06


サッチとエースと話すようになってから、他の船員からも声をかけられることが増えた。
マルコは時々船を空けることもあり、そんな日は特に、用もないのに呼び止められたり、遊びに誘われたりするようになった。遊びといっても私から見ると喧嘩の真似事のようなものであり、さすがにそれに参加しようという気持ちにはならなかった。私を誘ったクルーもまた本気で誘ったわけではなく、私が遠慮するように断ると笑っていた。

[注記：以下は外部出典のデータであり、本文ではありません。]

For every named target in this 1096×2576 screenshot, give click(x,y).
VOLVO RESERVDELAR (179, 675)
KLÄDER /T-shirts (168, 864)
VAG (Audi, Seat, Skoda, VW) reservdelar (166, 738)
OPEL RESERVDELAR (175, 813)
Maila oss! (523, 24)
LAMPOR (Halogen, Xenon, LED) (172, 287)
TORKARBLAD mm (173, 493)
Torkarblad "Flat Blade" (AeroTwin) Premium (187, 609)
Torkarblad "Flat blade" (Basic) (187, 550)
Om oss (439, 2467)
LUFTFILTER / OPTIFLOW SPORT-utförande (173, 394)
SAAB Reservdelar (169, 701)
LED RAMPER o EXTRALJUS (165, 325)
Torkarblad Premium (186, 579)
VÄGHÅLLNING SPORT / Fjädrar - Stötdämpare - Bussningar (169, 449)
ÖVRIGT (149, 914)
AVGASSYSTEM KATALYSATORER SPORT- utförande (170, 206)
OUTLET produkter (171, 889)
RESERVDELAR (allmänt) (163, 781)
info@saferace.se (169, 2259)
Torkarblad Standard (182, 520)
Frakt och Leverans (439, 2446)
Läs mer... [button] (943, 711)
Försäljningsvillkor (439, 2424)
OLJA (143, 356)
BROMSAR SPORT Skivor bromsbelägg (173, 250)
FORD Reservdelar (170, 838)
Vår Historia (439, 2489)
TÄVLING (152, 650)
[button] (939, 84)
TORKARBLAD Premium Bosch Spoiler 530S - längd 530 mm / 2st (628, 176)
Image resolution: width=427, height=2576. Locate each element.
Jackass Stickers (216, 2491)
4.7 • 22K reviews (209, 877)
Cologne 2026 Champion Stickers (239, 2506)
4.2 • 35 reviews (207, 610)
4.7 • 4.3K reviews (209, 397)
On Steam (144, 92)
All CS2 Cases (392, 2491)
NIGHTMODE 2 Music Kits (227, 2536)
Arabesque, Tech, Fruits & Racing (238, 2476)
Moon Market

その日一日船にいなかったマルコがようやく帰ってきて、私は彼のもとへと駆け寄った。


「マルコさん!」
「おう、ヒナ。どうした?」


他のクルーとの会話が終わったタイミングだったらしく、彼は私の方へと歩いてきて頭をなでてくれた。
会話できる人は増えたが、やはりマルコと一緒にいるのが一番安心するし落ち着くのだ。


「お前、随分と人気者になったみたいだな」
「え?」
「みんなお前に声かけてるだろい?」


確かに、みんな声をかけてくれるが、ほとんどからかい目的である。悪意は感じられないが、私の反応をみんな楽しんでいるのだ。私が確かにそうだけど…と答えるとマルコは嬉しそうに笑った。


「お前が馴染めてよかったよい」


彼は私の保護者のようである。まるで親のように私を心配して気にかけてくれる。それはありがたいことだけど、なんとなく不服な気持ちもあった。
そのまま二人で食堂に向かい食事をしていると、隣の席にサッチとエースがやってきた。


「お、マルコいたのか」
「良かったなヒナ、親鳥が帰ってきて」
「親鳥って、お前なあ」


サッチにそうからかわれて、マルコも苦い顔をしていた。こうやって周りからマルコが親扱いされるのも、気に食わない。私は頬をふくまらせた。


「私、そんなにマルコさんの後ついてまわってるかなあ」
「そりゃあお前、本当はマルコの隠し子なんじゃないかって噂もあるくらいだぞ」
「そんな年じゃねぇだろ!」
「冗談みてぇなもんだって!」


さすがのマルコも私の父親と言われたのは不服だったようでサッチに言い返していた。
食事の後、マルコと二人で部屋に戻っているときに、私は愚痴を漏らした。


「私が子供っぽいから、ああやってからかわれるのかな…」
「気にすんなよい。若い女が船に乗ってるのが珍しくて、皆お前の気を引きたいだけだ」
「でも、私のせいでマルコさんもからかわれるし」
「おれは別に、お前の親だって言われても、悪い気しねぇよ。年寄扱いは嫌だけどな」


そう言って笑いながらマルコはまた私の頭をぽんぽんと撫でた。私はマルコが親代わりに思われることも気に入らないのに…。もやもやとした気持ちは晴れなかったが、笑いながらそう慰めてくれるマルコに免じて、気持ちを切り替えることにした。